EXERCÍCIO ESCRITO 1:
Responda às perguntas abaixo com base no texto sobre contas bolsão.
(a) Nas estruturas de contas bolsão, sob quem os múltiplos usuários eram alocados?
(b) Que bloqueios o texto cita como exemplo de medidas judiciais que se tentou frustrar?
(c) Com a criação de quê o movimento de individualização e rastreabilidade das contas ganhou força?
EXERCÍCIO ESCRITO 2:
Transcreva o trecho do texto sobre contas bolsão que começa nas palavras "Esse direcionamento não" e termina logo após as palavras "as novas normas.".

TEXTO DE ORIGEM:
------------------------------------------------
Nos últimos anos, alguns agentes do mercado difundiram a narrativa de blindagem ou opacidade operacional, frequentemente sustentada por estruturas de “contas bolsão“. Nelas, múltiplos usuários eram alocados sob um mesmo titular. Essa arquitetura, apresentada como vantagem competitiva, foi explorada indevidamente em diferentes cenários, incluindo lavagem de dinheiro, ocultação patrimonial vinculada a casos de corrupção e tentativa de frustração de medidas judiciais, como bloqueios do Sisbajud. Ao dificultar a identificação do beneficiário final e o rastreamento dos fluxos, esse modelo ampliou riscos relevantes de uso abusivo do sistema financeiro e comprometeu a integridade do ambiente de pagamentos.

Esse direcionamento não surge agora. O BC vem reforçando, de forma gradual e consistente, a necessidade de individualização e rastreabilidade das contas. Esse movimento ganhou força com a criação do participante indireto do Pix. Depois, avançou com a obrigatoriedade de que participantes do Pix, inclusive indiretos e ainda sem autorização de funcionamento, reportassem o CCS (Cadastro de Clientes do Sistema Financeiro) e demais informes regulatórios. E prossegue agora com as novas normas.
------------------------------------------------
ENTRADAS DO CONJUNTO:
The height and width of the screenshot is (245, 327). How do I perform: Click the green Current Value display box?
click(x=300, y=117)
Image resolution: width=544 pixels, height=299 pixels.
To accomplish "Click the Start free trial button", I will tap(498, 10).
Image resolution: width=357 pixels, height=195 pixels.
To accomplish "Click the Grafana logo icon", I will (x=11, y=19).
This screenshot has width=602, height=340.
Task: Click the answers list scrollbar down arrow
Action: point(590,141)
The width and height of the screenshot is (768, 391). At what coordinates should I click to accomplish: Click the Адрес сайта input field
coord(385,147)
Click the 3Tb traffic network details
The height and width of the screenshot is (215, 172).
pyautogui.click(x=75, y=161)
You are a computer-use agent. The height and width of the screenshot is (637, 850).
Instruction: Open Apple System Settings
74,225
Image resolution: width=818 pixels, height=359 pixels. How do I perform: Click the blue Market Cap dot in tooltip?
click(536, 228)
------------------------------------------------
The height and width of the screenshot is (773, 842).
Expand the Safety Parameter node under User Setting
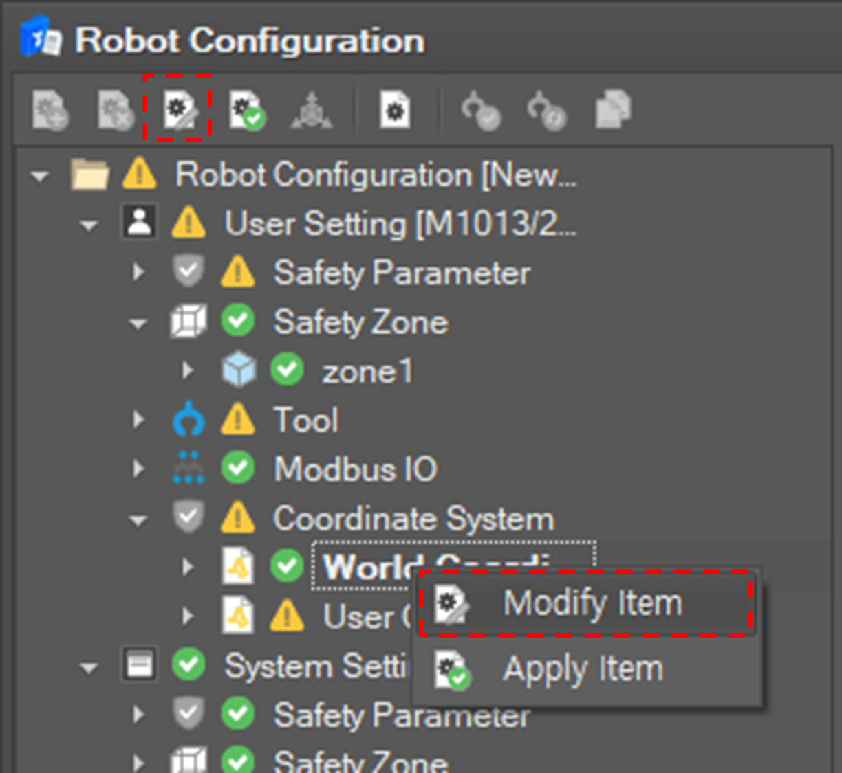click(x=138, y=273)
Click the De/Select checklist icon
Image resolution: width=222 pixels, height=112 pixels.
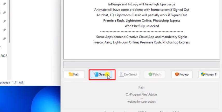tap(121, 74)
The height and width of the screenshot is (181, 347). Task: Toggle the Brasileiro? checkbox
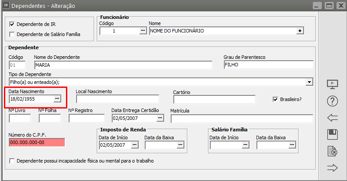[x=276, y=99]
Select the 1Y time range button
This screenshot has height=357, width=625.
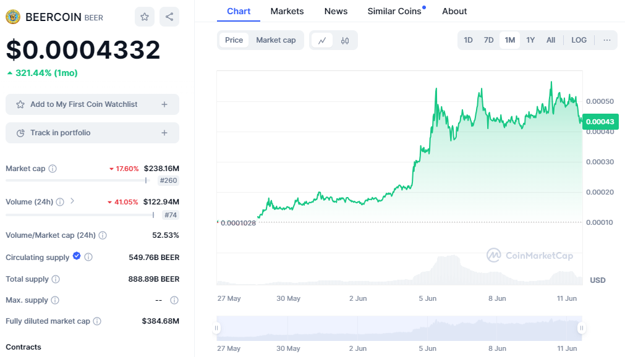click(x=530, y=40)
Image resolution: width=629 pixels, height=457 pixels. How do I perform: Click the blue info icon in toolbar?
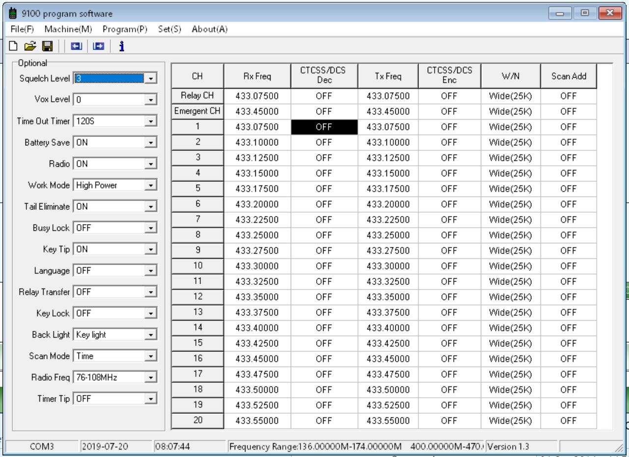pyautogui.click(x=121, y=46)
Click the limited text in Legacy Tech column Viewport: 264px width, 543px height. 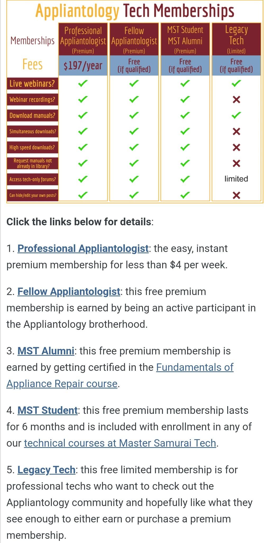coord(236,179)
------------------------------------------------
RESULTADO DO EXERCÍCIO 1:
(a) Sob um mesmo titular.
(b) Os bloqueios do Sisbajud.
(c) Com a criação do participante indireto do Pix.

RESULTADO DO EXERCÍCIO 2:
Esse direcionamento não surge agora. O BC vem reforçando, de forma gradual e consistente, a necessidade de individualização e rastreabilidade das contas. Esse movimento ganhou força com a criação do participante indireto do Pix. Depois, avançou com a obrigatoriedade de que participantes do Pix, inclusive indiretos e ainda sem autorização de funcionamento, reportassem o CCS (Cadastro de Clientes do Sistema Financeiro) e demais informes regulatórios. E prossegue agora com as novas normas.